Même lorsque les textes sont rejetés en votation populaire, ils peuvent avoir des effets politiques positifs, comme celui « Pour une Suisse sans armée » en 1989, qui a définitivement désacralisé l’armée et fichu la trouille à l’État-major. Ce qui a ensuite permis de s’opposer victorieusement à l’achat de nouveaux avions de combat en mai 2014. Mais à la même date, la proposition d’introduire un salaire minimum a été rejetée de manière très sèche (76%). L’avantage d’avoir réintroduit le thème dans le débat politique a été gommé par l’ampleur de la défaite.
Tu le vois, cher Gilet jaune, chère Gilet jaune, dans nos sociétés capitalistes, les droits démocratiques ne fonctionnent pas souvent au bénéfice des démuni·e·s, de ceux et celles que l’élite dominante méprise. C’est une arme utilisable dans notre lutte, mais pas une voie royale. Du reste, en république, on ne construit plus de voie royale…
Avec mes salutations solidaires.
Daniel Süri
Mode d’emploi du système suisse
Nous connaissons, au niveau fédéral, d’une part le référendum (facultatif ou obligatoire) et d’autre part l’initiative populaire. Le référendum facultatif concerne les lois modifiées par le parlement. Pour le faire aboutir, il faut 50 000 signatures valables de citoyen·ne·s, récoltées en 100 jours. Pour que le référendum soit accepté, et donc que la modification parlementaire soit rejetée, la majorité simple des votant·e·s est requise.
L’initiative populaire vise à modifier la Constitution fédérale ; c’est donc un pouvoir de proposition, contrairement au référendum, qui est un pouvoir d’opposition. Le texte de l’initiative doit être soutenu par 100 000 signatures valables (environ 2% du corps électoral), récoltées en 18 mois. Pour être adoptée, une initiative doit réunir la double majorité du peuple et des cantons.
Salarié·e·s et contribuables, mais exclu·e·s du droit de vote
Les immigré·e·s qui contribuent aux profits des firmes helvétiques ou au fonctionnement de certains services publics, comme les hôpitaux, travaillent et paient des impôts dans le pays, mais sont exclu·e·s du droit de vote. Deux cantons leur octroient un droit de vote au niveau cantonal ; d’autres, un peu plus nombreux, au niveau communal.

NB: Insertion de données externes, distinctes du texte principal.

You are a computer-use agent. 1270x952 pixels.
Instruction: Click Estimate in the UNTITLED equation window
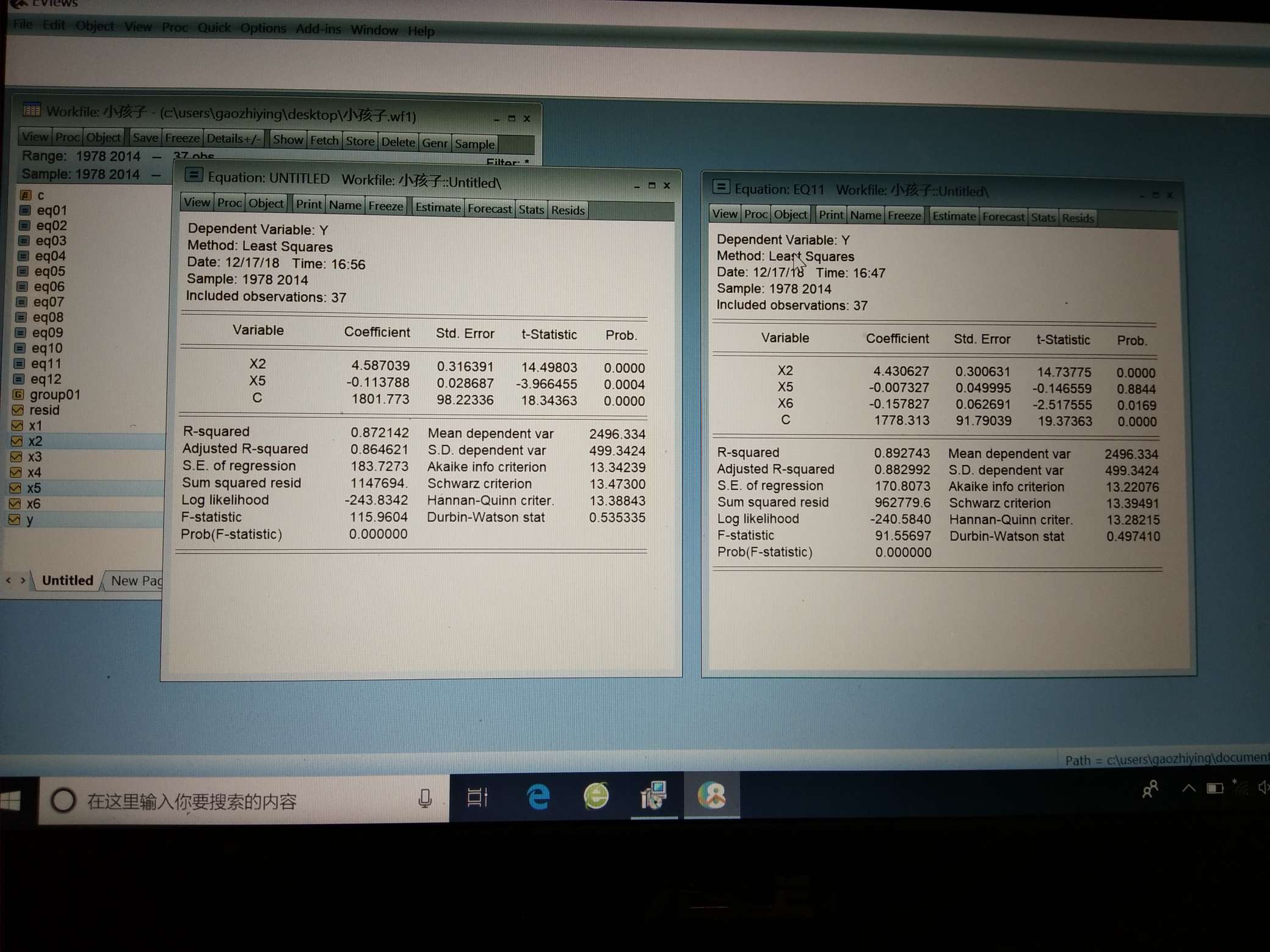pyautogui.click(x=438, y=208)
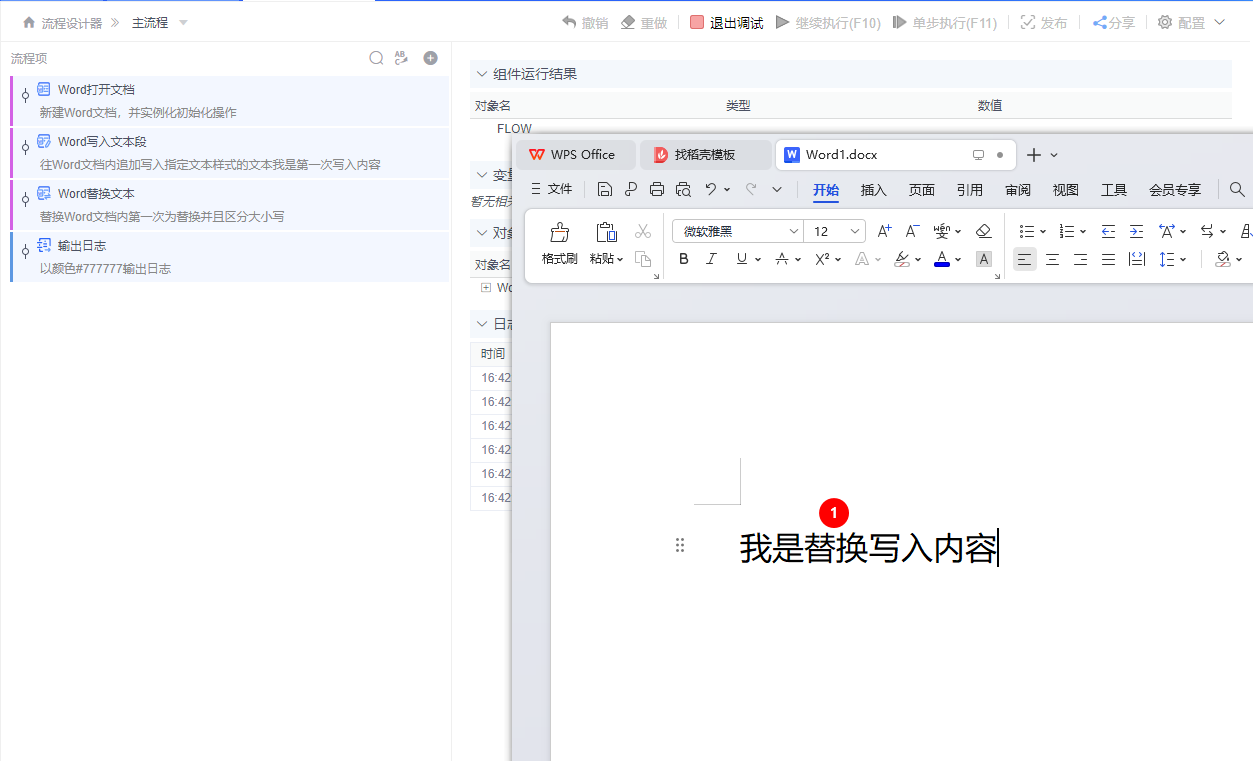1253x761 pixels.
Task: Open the font family dropdown showing 微软雅黑
Action: coord(737,230)
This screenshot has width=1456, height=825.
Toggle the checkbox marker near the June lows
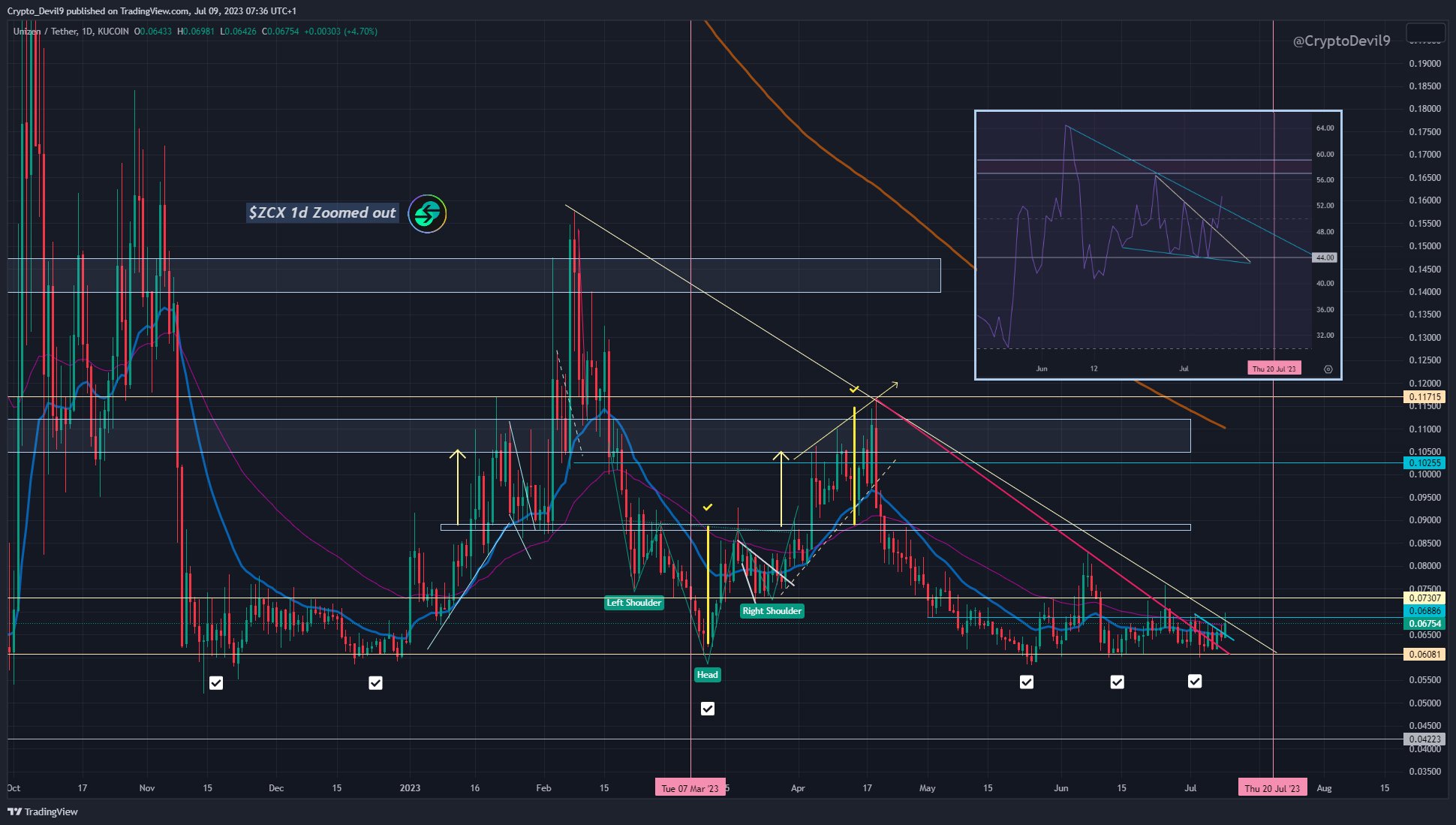tap(1027, 682)
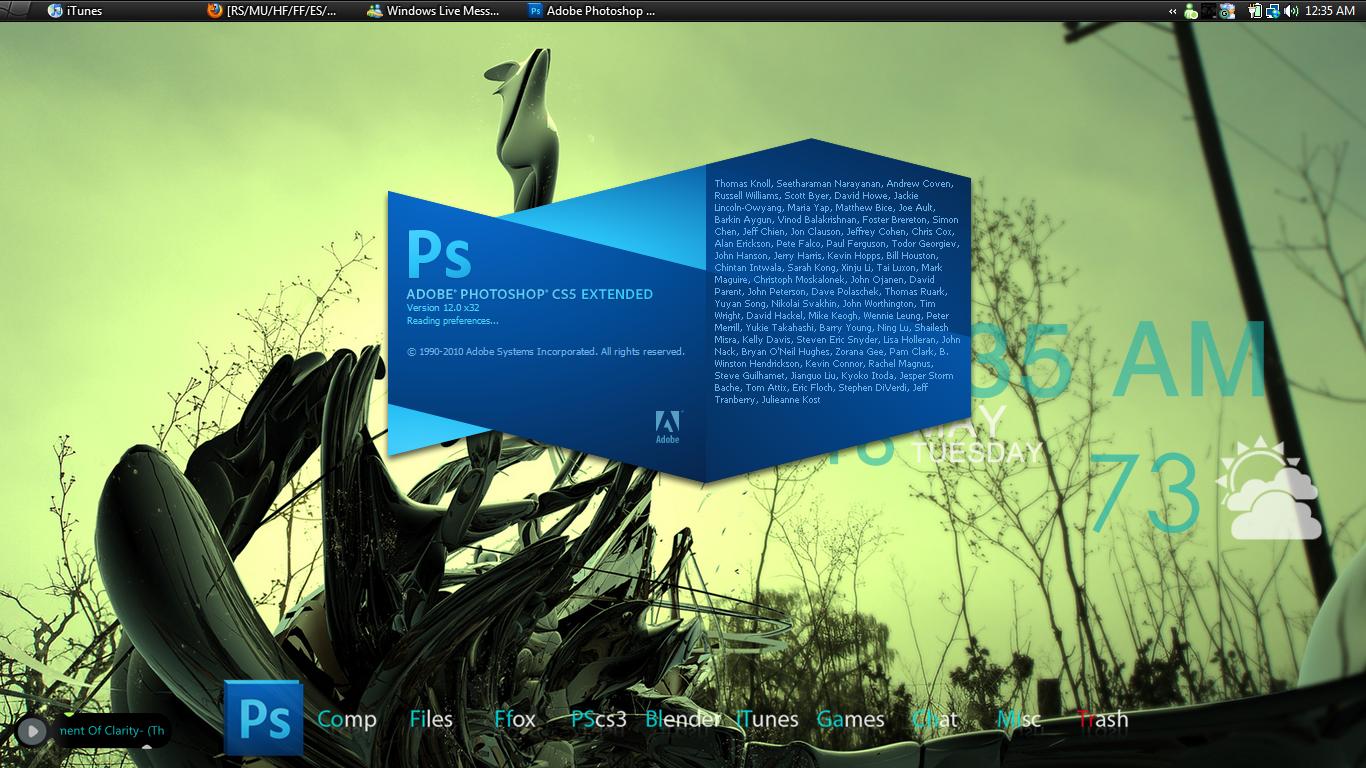Viewport: 1366px width, 768px height.
Task: Open the Trash launcher shortcut
Action: [1102, 719]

Cela évidemment après un certain nombre d’années de résidence.
Au niveau fédéral, l’exclusion est complète. Une estimation approximative permet de voir l’ampleur de ce déni démocratique : en 2015, la Suisse comptait 1 273 495 immigré·e·s disposant d’un permis C (autorisation d’établissement, cinq ans de présence au moins pour les membres de l’Union européenne). Si l’on soustrait à ce chiffre la part des moins de 20 ans, on arrive en gros à un peu plus d’un million de personnes. C’est l’équivalent de 20% du corps électoral helvétique.